Nel 1516 avvenne un cambiamento nella costituzione del Montenegro che molti storici considerano aver assicurato la sua sopravvivenza come stato indipendente. L’ultimo della dinastia Crnojević si ritirò a Venezia e conferì la successione ai vescovi di Cetinje. In precedenza, la fedeltà dei capi minori e dei contadini ai loro governanti era stata instabile. Non era insolito che il controllo politico in tutti i Balcani passasse dai governanti slavi ai turchi ottomani, non a causa della sconfitta dei primi in battaglia, ma a causa del fallimento dei magnati locali nel garantire il sostegno dei loro sudditi. In Montenegro la posizione di vladika, come era conosciuto il principe vescovo, portò stabilità alla guida del territorio. Il legame tra chiesa e stato lo elevò agli occhi dei contadini, istituzionalizzò una forma di successione ed escluse la possibilità di alleanze compromettenti con i turchi.

Nondimeno, questo periodo fu difficile per il piccolo Montenegro, allora senza sbocco sul mare, che era quasi costantemente in guerra con l’impero ottomano. Cetinje stessa fu catturata nel 1623, nel 1687 e di nuovo nel 1712. Tre fattori spiegano il fallimento ottomano nel sottometterla completamente: l’ostinata resistenza della popolazione, il carattere inospitale del terreno (in cui si diceva che “un piccolo esercito viene battuto, uno grande muore di fame”), e l’abile uso dei legami diplomatici con Venezia.

[Esercizi da svolgere]
#1 Riscrivi sotto forma di elenco il paragrafo del testo sul Montenegro che comincia con "Nondimeno, questo periodo", conservandone i fatti principali.
#2 Trascrivi senza alcuna modifica il passo del testo sul Montenegro che va da "Nondimeno, questo periodo" fino a "diplomatici con Venezia.", quest'ultimo compreso.

[Dati forniti]
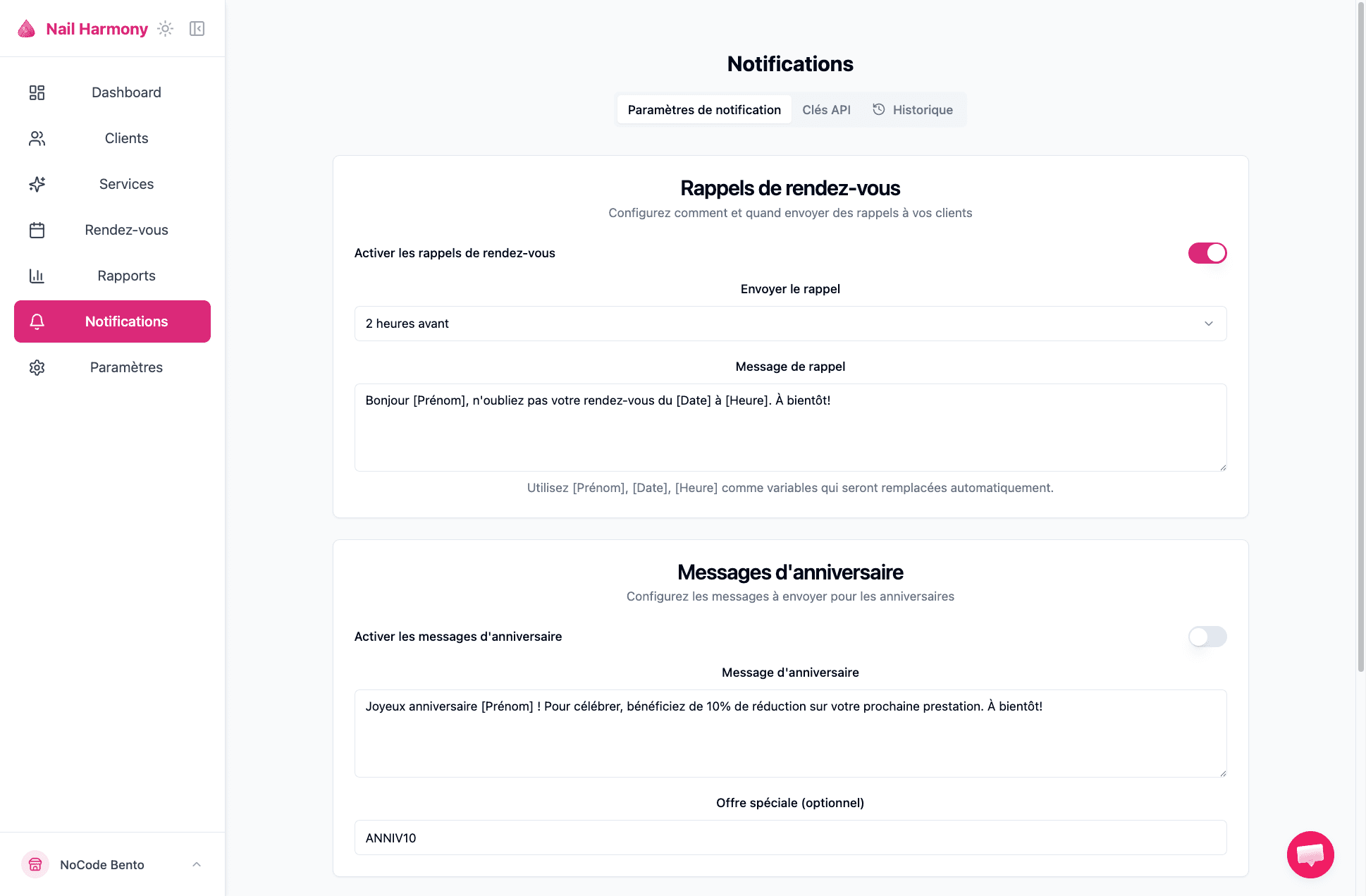The width and height of the screenshot is (1366, 896).
Task: Enable birthday messages toggle
Action: [1207, 637]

[Soluzioni complete]
#1
- Il Montenegro, piccolo e allora senza sbocco sul mare, era quasi costantemente in guerra con l'impero ottomano.
- Cetinje fu catturata nel 1623, nel 1687 e nel 1712.
- Gli ottomani non riuscirono a sottometterla completamente per tre ragioni: l'ostinata resistenza della popolazione, il terreno inospitale e l'abile uso dei legami diplomatici con Venezia.

#2
Nondimeno, questo periodo fu difficile per il piccolo Montenegro, allora senza sbocco sul mare, che era quasi costantemente in guerra con l’impero ottomano. Cetinje stessa fu catturata nel 1623, nel 1687 e di nuovo nel 1712. Tre fattori spiegano il fallimento ottomano nel sottometterla completamente: l’ostinata resistenza della popolazione, il carattere inospitale del terreno (in cui si diceva che “un piccolo esercito viene battuto, uno grande muore di fame”), e l’abile uso dei legami diplomatici con Venezia.